Sie hielt einen Moment inne.

„Doch er kann Dir auch zu Ehre und Macht verhelfen. Er kann Dir eine Welt eröffnen...“

[...]

Das, was sein wird

26. Rahja 1041 [folgt noch]

Das, was bleibt

Ritterherrschaft Praiosborn, Ruine Praiosborn, 26. Rondra 1042

„Du hast sie auch wieder erkannt, nicht wahr?“, hörte sie Nurinais Stimme hinter sich.
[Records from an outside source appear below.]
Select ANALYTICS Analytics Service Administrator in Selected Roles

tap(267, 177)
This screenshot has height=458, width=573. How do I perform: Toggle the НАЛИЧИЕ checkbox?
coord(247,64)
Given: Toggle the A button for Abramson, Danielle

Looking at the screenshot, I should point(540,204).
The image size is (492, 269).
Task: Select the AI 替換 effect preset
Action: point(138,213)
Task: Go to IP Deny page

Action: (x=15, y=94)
Ailsa wandte sich nicht um, sondern blickte zum Horizont hinauf. In einer leuchtenden Sichel stand das Madamal da. „In meinem Traum...“, hob sie unerträglich langsam an, „...da war es voll und es lag... Schnee. Schnee auf den Mauern. Auf diesen Mauern.“

Nurinai nickte: „Ich hab es gleich erkannt, aber ich wollte nicht glauben...“

„Wie kann das sein?“, wisperte Ailsa da schaudernd, „Wie kann es sein, dass ich davon träume? Von dieser Ruine träume? Ich hab sie noch nie gesehen. Noch nie...“

„Er hat Dir einen Blick in die Zukunft gewährt, weiße Lilie. Du solltest Dich glücklich schätzen. Es sind wenige, denen ER diese Gunst zuteil werden lässt...“, Neid schwang in ihrer Stimme mit.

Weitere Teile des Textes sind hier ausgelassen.